Convert the records below into a two-column CSV with the header "instruction" and "response". Start with the line containing "Where should I click to: Click" and continue through the end of the records, writing one row per record with its text and its answer each in a single quoted field and any line breaks replaced by spaces.

#####

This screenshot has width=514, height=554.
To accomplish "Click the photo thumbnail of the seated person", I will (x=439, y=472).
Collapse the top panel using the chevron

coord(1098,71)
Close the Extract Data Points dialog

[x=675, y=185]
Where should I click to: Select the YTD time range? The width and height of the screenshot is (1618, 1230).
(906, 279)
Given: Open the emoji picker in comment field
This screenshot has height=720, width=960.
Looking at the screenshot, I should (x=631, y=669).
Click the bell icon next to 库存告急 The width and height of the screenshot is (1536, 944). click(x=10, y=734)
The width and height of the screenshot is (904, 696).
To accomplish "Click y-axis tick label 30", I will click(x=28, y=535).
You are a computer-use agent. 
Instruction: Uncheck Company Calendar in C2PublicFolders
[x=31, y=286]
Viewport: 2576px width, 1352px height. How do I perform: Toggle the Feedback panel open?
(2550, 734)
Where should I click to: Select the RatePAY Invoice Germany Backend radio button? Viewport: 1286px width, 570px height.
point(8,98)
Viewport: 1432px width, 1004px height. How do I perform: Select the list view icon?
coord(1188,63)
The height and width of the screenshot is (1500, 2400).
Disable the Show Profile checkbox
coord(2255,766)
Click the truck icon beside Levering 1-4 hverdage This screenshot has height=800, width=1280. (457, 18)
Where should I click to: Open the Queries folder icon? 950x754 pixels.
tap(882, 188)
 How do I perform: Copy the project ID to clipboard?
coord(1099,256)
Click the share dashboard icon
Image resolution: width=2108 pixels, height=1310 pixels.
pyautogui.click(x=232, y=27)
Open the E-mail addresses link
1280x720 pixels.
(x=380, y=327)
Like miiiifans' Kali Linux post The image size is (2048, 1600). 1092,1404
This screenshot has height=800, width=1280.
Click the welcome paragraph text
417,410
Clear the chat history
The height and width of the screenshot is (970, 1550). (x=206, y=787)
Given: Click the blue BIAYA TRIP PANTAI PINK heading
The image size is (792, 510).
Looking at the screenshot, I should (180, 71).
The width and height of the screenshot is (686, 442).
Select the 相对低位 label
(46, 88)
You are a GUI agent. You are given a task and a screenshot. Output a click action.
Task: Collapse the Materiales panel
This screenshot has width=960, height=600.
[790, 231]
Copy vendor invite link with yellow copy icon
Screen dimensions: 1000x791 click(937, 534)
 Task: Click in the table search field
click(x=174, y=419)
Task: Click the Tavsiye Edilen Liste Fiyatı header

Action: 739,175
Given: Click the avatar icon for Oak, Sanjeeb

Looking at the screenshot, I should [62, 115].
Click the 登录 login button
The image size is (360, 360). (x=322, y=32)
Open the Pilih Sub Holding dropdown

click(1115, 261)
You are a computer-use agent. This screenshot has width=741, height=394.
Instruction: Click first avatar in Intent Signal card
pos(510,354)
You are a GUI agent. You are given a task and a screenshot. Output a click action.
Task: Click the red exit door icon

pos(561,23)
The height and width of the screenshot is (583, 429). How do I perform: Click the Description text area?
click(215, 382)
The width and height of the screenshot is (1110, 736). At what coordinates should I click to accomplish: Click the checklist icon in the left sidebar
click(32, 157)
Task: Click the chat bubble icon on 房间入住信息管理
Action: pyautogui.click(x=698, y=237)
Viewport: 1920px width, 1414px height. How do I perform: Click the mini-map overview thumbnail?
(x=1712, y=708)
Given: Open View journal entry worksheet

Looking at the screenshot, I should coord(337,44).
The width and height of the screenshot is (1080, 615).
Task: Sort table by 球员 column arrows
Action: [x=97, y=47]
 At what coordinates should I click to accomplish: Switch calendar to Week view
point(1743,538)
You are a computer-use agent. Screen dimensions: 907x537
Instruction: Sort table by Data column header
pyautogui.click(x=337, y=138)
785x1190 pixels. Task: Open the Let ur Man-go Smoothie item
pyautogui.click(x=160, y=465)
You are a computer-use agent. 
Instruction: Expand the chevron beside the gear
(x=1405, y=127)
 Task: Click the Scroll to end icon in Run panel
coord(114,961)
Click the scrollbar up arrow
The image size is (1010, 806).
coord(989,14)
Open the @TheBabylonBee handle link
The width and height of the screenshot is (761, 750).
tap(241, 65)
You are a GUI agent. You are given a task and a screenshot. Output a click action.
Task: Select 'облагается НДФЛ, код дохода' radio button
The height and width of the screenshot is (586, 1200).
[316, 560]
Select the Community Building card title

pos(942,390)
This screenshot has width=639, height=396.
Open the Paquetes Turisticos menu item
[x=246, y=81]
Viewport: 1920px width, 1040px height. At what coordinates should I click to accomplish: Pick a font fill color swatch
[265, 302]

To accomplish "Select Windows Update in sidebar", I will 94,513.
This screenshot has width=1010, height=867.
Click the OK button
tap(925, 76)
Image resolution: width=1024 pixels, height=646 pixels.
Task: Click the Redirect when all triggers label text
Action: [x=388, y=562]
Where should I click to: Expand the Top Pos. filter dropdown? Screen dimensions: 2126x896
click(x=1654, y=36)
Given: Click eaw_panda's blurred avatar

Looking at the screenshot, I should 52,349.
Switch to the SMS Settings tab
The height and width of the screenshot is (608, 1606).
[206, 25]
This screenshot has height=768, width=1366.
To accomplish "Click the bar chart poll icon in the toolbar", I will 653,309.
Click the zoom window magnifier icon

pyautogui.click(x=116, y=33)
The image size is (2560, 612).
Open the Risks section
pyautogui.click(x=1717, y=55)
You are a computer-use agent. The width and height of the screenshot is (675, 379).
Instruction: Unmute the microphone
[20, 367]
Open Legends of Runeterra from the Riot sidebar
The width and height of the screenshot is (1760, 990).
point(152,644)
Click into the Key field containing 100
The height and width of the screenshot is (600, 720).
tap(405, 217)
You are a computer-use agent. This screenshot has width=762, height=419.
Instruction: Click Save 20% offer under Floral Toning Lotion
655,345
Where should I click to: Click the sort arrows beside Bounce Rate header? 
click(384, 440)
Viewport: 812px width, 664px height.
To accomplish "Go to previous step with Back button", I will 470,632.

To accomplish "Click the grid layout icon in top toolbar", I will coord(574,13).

#####

#### TASK SOLUTION:
instruction,response
"Where should I click to: Click the sort arrows beside Bounce Rate header?","click(384, 440)"
"Viewport: 812px width, 664px height. To accomplish ""Go to previous step with Back button"",","I will 470,632."
"To accomplish ""Click the grid layout icon in top toolbar"",","I will coord(574,13)."